#### What you need to do:
Transcribe the entire listing below exactly.

#### Input material:
----------

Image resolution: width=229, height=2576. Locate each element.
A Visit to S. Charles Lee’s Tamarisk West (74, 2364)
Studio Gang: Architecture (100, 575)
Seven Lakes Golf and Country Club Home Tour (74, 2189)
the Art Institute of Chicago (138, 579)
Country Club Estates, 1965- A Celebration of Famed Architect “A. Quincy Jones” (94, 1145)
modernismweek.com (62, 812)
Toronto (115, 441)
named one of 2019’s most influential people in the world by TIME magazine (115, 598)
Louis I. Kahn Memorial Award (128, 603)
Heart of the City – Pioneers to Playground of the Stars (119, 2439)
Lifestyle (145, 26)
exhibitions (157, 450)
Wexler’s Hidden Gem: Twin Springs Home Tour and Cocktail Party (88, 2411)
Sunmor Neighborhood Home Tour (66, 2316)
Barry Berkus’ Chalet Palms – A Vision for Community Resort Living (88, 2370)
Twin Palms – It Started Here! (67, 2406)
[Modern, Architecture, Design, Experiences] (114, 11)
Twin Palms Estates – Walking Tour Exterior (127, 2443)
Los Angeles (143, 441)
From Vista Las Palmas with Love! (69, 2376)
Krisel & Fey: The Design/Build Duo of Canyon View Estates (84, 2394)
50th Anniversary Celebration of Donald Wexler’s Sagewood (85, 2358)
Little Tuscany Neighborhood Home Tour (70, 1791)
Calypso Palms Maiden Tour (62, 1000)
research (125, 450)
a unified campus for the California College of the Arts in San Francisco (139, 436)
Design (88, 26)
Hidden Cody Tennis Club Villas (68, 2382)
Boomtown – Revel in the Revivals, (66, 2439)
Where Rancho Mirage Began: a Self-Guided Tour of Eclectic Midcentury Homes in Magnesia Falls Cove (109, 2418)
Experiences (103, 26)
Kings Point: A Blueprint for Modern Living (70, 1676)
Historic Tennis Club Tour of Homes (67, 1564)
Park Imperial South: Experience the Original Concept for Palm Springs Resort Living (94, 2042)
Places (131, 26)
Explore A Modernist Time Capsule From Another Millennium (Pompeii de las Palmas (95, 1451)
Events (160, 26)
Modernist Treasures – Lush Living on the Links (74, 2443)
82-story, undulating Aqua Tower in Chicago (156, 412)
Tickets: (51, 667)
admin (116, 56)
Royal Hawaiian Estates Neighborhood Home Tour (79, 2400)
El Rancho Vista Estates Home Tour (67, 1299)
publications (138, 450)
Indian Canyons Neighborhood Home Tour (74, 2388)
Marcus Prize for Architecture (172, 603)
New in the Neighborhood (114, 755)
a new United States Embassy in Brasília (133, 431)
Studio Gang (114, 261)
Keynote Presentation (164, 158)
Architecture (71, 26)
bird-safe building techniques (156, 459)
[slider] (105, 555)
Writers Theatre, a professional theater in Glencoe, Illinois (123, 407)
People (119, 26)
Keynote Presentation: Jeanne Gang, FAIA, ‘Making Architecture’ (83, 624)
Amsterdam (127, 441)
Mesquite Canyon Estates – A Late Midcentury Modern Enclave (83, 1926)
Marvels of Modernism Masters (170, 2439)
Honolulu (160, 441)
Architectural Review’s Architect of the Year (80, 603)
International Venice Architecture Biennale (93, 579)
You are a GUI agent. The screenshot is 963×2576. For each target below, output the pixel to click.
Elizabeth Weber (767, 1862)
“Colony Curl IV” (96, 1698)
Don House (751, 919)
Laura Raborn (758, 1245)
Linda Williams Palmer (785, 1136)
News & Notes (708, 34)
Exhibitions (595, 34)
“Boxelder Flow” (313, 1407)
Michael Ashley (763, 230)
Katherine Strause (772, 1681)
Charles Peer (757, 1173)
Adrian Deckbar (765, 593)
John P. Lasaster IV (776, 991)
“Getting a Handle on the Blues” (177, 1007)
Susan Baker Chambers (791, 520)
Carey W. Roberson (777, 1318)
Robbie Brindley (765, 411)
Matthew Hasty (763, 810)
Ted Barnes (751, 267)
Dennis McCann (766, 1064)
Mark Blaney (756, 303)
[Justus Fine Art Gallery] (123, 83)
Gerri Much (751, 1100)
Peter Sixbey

----------

#### Result of this task:
Image resolution: width=229, height=2576. Locate each element.
A Visit to S. Charles Lee’s Tamarisk West (74, 2364)
Studio Gang: Architecture (100, 575)
Seven Lakes Golf and Country Club Home Tour (74, 2189)
the Art Institute of Chicago (138, 579)
Country Club Estates, 1965- A Celebration of Famed Architect “A. Quincy Jones” (94, 1145)
modernismweek.com (62, 812)
Toronto (115, 441)
named one of 2019’s most influential people in the world by TIME magazine (115, 598)
Louis I. Kahn Memorial Award (128, 603)
Heart of the City – Pioneers to Playground of the Stars (119, 2439)
Lifestyle (145, 26)
exhibitions (157, 450)
Wexler’s Hidden Gem: Twin Springs Home Tour and Cocktail Party (88, 2411)
Sunmor Neighborhood Home Tour (66, 2316)
Barry Berkus’ Chalet Palms – A Vision for Community Resort Living (88, 2370)
Twin Palms – It Started Here! (67, 2406)
[Modern, Architecture, Design, Experiences] (114, 11)
Twin Palms Estates – Walking Tour Exterior (127, 2443)
Los Angeles (143, 441)
From Vista Las Palmas with Love! (69, 2376)
Krisel & Fey: The Design/Build Duo of Canyon View Estates (84, 2394)
50th Anniversary Celebration of Donald Wexler’s Sagewood (85, 2358)
Little Tuscany Neighborhood Home Tour (70, 1791)
Calypso Palms Maiden Tour (62, 1000)
research (125, 450)
a unified campus for the California College of the Arts in San Francisco (139, 436)
Design (88, 26)
Hidden Cody Tennis Club Villas (68, 2382)
Boomtown – Revel in the Revivals, (66, 2439)
Where Rancho Mirage Began: a Self-Guided Tour of Eclectic Midcentury Homes in Magnesia Falls Cove (109, 2418)
Experiences (103, 26)
Kings Point: A Blueprint for Modern Living (70, 1676)
Historic Tennis Club Tour of Homes (67, 1564)
Park Imperial South: Experience the Original Concept for Palm Springs Resort Living (94, 2042)
Places (131, 26)
Explore A Modernist Time Capsule From Another Millennium (Pompeii de las Palmas (95, 1451)
Events (160, 26)
Modernist Treasures – Lush Living on the Links (74, 2443)
82-story, undulating Aqua Tower in Chicago (156, 412)
Tickets: (51, 667)
admin (116, 56)
Royal Hawaiian Estates Neighborhood Home Tour (79, 2400)
El Rancho Vista Estates Home Tour (67, 1299)
publications (138, 450)
Indian Canyons Neighborhood Home Tour (74, 2388)
Marcus Prize for Architecture (172, 603)
New in the Neighborhood (114, 755)
a new United States Embassy in Brasília (133, 431)
Studio Gang (114, 261)
Keynote Presentation (164, 158)
Architecture (71, 26)
bird-safe building techniques (156, 459)
[slider] (105, 555)
Writers Theatre, a professional theater in Glencoe, Illinois (123, 407)
People (119, 26)
Keynote Presentation: Jeanne Gang, FAIA, ‘Making Architecture’ (83, 624)
Amsterdam (127, 441)
Mesquite Canyon Estates – A Late Midcentury Modern Enclave (83, 1926)
Marvels of Modernism Masters (170, 2439)
Honolulu (160, 441)
Architectural Review’s Architect of the Year (80, 603)
International Venice Architecture Biennale (93, 579)
You are a GUI agent. The screenshot is 963×2576. For each target below, output the pixel to click.
Elizabeth Weber (767, 1862)
“Colony Curl IV” (96, 1698)
Don House (751, 919)
Laura Raborn (758, 1245)
Linda Williams Palmer (785, 1136)
News & Notes (708, 34)
Exhibitions (595, 34)
“Boxelder Flow” (313, 1407)
Michael Ashley (763, 230)
Katherine Strause (772, 1681)
Charles Peer (757, 1173)
Adrian Deckbar (765, 593)
John P. Lasaster IV (776, 991)
“Getting a Handle on the Blues” (177, 1007)
Susan Baker Chambers (791, 520)
Carey W. Roberson (777, 1318)
Robbie Brindley (765, 411)
Matthew Hasty (763, 810)
Ted Barnes (751, 267)
Dennis McCann (766, 1064)
Mark Blaney (756, 303)
[Justus Fine Art Gallery] (123, 83)
Gerri Much (751, 1100)
Peter Sixbey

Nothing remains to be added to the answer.